__Given information__
▼
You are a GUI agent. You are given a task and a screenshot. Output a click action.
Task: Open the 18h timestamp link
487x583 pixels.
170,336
▲
▼
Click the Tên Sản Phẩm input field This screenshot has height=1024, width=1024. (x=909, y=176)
▲
__Task prompt__
Tally every line in these entries where the string "screenshot" occurs. The tally alone is the answer.

__Answer to this exercise__
2